▶ [Collected data entries]
<<<<

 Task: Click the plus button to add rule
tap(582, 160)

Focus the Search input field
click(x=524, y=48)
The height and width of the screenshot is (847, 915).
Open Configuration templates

>>>>

▶ [Requirement] For every entry in the records above, write an exact copy.

▶ [Answer to the exercise]
 Task: Click the plus button to add rule
tap(582, 160)

Focus the Search input field
click(x=524, y=48)
The height and width of the screenshot is (847, 915).
Open Configuration templates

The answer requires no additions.